Los pocos ayudantes que mi jefe tenía en el taller no podían creer lo que veían y estos trataron de calmarlo, pero este gritó como señora menopaúsica con la garganta desgarrada —Es mi carne culeros, ¡es mi carne! —. El pinche viejo se sentó un rato para después poder pararse de nuevo, voltearme de espaldas sobre el suelo y reventar varias veces mi cabeza sobre él mismo.   

  
   

Ahí quede, tirado en el suelo de un taller más del centro de Monterrey, con las costillas medias rotas, todavía con la máscara puesta, ensangrentada, saliéndole sangre desde los agujeros de los ojos y de la boca. Me quedé viendo el techo de la nave, mientras llegaba una tía y me arrastraba a su casa para curarme. Pero mi tía estaba loca, bueno no estaba loca, era una cachonda culera y mientras me tapaba con la capa las heridas, a la brevedad llegó un vato masticando chicle y se la empezó a coger muy cerca de mí. Mi tía gemía como chiva loca.
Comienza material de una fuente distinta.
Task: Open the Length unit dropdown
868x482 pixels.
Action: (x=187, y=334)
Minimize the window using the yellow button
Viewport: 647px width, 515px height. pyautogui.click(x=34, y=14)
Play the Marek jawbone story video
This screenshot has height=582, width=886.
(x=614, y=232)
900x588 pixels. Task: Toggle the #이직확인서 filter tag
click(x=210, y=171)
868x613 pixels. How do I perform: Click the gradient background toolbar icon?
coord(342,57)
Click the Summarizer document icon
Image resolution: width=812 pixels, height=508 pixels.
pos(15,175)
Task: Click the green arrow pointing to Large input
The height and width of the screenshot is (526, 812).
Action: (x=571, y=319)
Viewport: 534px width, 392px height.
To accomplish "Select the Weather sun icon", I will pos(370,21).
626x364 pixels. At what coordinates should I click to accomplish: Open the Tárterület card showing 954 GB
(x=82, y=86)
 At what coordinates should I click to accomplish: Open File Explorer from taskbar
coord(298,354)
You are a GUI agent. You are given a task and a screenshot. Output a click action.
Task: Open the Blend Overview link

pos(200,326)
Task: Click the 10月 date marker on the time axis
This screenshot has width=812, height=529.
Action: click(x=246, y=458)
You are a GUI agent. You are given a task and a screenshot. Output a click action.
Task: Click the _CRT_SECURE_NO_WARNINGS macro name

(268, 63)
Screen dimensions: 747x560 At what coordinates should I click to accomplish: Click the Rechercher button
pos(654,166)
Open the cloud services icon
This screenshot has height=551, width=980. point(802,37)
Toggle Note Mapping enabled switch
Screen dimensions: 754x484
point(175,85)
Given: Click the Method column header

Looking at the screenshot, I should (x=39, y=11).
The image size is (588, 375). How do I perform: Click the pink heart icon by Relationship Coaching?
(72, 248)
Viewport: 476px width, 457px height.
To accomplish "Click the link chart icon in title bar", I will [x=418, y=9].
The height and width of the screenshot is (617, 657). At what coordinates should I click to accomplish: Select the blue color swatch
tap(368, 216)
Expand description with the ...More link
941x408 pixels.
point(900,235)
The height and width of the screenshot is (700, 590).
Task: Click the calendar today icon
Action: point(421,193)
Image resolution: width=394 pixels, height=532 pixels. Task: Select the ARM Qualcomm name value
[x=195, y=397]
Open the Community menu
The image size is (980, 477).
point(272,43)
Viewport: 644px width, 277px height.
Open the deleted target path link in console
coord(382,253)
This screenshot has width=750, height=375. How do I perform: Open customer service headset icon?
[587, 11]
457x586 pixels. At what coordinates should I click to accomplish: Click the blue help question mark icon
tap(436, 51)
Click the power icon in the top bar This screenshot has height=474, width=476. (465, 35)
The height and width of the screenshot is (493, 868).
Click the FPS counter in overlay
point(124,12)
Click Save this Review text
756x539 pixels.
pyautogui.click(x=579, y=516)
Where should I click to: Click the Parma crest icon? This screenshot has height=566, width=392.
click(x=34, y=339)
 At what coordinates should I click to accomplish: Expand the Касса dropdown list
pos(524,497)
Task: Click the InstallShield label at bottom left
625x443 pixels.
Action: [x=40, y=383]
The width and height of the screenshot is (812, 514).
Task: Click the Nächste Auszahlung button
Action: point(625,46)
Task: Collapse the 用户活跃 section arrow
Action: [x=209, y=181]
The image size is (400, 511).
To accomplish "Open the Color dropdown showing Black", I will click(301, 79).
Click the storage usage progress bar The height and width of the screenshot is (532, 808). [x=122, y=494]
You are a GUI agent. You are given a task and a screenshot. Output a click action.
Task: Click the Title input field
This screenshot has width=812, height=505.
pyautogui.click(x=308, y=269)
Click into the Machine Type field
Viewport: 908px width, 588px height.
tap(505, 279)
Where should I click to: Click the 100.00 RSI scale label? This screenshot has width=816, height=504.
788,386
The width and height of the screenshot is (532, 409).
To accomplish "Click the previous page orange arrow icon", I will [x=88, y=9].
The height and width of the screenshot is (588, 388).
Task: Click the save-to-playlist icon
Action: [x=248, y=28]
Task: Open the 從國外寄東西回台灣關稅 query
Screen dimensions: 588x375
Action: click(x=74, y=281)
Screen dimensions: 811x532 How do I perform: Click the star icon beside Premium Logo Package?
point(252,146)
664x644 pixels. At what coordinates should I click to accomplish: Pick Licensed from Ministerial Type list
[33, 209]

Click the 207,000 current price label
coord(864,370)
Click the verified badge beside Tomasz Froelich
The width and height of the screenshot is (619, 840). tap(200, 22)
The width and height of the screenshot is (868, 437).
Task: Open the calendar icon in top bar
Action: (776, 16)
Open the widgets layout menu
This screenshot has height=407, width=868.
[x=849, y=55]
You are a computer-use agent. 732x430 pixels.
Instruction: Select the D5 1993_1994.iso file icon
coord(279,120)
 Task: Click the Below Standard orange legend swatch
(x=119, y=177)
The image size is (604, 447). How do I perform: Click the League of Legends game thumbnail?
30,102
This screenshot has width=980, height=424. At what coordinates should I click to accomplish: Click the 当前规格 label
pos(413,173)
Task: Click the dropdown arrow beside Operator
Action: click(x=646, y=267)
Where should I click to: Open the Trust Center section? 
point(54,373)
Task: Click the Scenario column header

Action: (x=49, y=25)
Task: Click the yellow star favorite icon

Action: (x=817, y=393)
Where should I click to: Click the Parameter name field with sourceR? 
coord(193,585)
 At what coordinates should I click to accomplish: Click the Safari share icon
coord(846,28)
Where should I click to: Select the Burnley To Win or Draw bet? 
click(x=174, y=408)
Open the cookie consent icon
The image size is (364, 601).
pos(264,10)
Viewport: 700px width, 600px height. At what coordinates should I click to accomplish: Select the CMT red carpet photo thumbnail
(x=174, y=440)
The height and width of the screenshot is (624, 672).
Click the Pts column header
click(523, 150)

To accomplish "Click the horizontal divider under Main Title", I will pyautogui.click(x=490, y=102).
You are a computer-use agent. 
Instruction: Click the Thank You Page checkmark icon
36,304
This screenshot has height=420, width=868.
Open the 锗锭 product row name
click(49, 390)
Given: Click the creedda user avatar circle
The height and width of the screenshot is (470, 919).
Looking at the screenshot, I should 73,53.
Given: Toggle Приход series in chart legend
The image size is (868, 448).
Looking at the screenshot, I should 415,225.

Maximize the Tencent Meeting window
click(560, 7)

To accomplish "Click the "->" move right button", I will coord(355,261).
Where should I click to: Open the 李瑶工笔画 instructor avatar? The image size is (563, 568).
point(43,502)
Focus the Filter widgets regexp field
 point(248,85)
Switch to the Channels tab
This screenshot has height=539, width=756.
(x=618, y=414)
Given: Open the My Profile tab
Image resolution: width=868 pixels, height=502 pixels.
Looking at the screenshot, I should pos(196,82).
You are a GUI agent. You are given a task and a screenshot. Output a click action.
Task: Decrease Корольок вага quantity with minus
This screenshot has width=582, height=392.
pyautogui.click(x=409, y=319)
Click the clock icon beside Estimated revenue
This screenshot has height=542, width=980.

En efecto, él culero duró un buen rato, masticando chicle y rellenando a mi tía.  

  
   

Así es mi historia muchacho, a veces me pongo la máscara del Santo y me siento en un sillón con las luces apagadas. Lloro a gusto.   

  
   

¿Qué le pasó a su señor padre?  

  
   

Unos rateros lo agarraron a putazos en los ochentas, no se pudo recuperar y le dimos el santo entierro en el 85.  

  
   

Salí de aquella cantina y me despedí del Don con una rola de José Feliciano en la Rocola.  

 
 

Me dirigí al Camelot Men’s Club y me pedí una cerveza de tarro de marca “Chope”. Saqué mi libreta de rayas con renglones y empecé escribir todo lo que me contó. Mientras las chicas bailaban sin cesar.   

  
   

  
   

Este año encontré las ahora hojas amarillas que escribí, dobladas bajo mi cama. No como ahora que las tiene Apple en una nube. Sinceramente ya no supe que le sucedió al Don, no quiero saber, ni suponer, ni mucho menos echar mentiras innecesarias. Es ahí cuando me pregunto hasta dónde los humanos tenemos un tope, un límite, o cuando nos acabamos con nosotros mismos en nuestra deliciosa degradación.